Ver Sacrum Ma che diavolo hanno combinato i Caliban? Solo un anno fa il quintetto tedesco se ne era uscito con The undying darkness, un gran bell’album di metalcore accessibile ed “europeizzato” nel quale metteva in mostra tutte le sue qualità migliori, ovverosia il saper abbinare alla perfezione potenza e melodia, condendo il tutto con i famosi “stop & go” tipici dell’hardcore (ovviamente rivisti in chiave metal), ma purtroppo questa nuova fatica non ha molto in comune con ciò che ho descritto finora… Ascoltandola appare subito chiaro che Andy Dörner e soci hanno voluto appesantire il loro sound, e probabilmente se la sono un po’ presa per le critiche che alcuni gli hanno mosso in passato, accusandoli di essere diventati troppo commerciali. Mi sembra però che il taglio più aggressivo che è stato dato ai nuovi brani non dimostri affatto un allontanamento dai trend attuali, ma anzi renda tali pezzi simili a quelli proposi da tante altre formazioni.
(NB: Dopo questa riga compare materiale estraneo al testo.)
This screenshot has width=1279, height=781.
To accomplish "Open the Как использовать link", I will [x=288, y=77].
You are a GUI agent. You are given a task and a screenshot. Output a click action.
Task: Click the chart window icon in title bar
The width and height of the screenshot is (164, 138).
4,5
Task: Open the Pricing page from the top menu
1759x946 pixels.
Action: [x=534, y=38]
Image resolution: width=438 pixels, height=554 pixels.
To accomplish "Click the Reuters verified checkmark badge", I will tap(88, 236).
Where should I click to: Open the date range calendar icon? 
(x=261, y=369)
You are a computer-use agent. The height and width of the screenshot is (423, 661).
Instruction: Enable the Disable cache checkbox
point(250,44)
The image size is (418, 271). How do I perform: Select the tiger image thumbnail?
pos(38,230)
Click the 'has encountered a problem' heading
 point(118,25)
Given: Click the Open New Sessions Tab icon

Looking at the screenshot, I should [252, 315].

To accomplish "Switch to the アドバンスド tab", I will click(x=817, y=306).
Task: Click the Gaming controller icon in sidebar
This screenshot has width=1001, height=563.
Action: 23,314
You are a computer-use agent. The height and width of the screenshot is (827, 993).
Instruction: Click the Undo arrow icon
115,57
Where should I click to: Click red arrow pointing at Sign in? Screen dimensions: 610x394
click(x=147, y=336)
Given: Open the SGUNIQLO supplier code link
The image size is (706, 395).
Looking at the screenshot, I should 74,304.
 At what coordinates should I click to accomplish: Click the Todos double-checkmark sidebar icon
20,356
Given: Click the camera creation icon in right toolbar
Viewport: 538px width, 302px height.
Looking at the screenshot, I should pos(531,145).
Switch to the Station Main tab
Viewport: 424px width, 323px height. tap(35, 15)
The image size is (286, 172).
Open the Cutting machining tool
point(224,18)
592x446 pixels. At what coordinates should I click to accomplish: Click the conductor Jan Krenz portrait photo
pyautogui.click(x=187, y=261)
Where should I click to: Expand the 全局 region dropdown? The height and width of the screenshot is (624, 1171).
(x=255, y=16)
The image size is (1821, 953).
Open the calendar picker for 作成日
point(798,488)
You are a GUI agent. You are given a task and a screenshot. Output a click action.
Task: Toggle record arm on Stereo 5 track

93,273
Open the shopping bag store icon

Voglio dire, i tedeschi sanno far bene il loro mestiere e hanno affinato moltissimo la loro tecnica e le loro capacità compositive, difatti canzoni come “Life is too short”, “Give me a reson” o la titletrack non sono certo da buttar via, ma è inutile negare che il nuovo corso intrapreso non mi convince per nulla. In poche parole i cinque musicisti, che in passato potevano essere considerati una sorta di “Inflames di Germania”, hanno pensato bene di lasciar perdere il death melodico e agganciarsi al filone brutal-metalcore, che negli Stati Uniti va per la maggiore (vedi quanto proposto da gente come Lamb Of God o Unearth) e che anche in Europa è apprezzato sia dai metallari vecchia maniera, sia dai giovanissimi. Non che la band si sia dimenticata di inserire qualche apertura melodica (per la verità ce ne sono parecchie…), ma di sicuro questo The awakening non è un lavoro “leggerino”, e il fatto che essa ci tenga così tanto ad evidenziare passaggi con doppia cassa a manetta abbinata al classico riffone grezzo e tagliente mi ha gettato veramente nello sconforto! Che dire, è davvero un peccato che i Caliban abbiano perso la loro unicità, e che ora assomiglino fin troppo a ciò da cui in passato sapevano distinguersi così bene.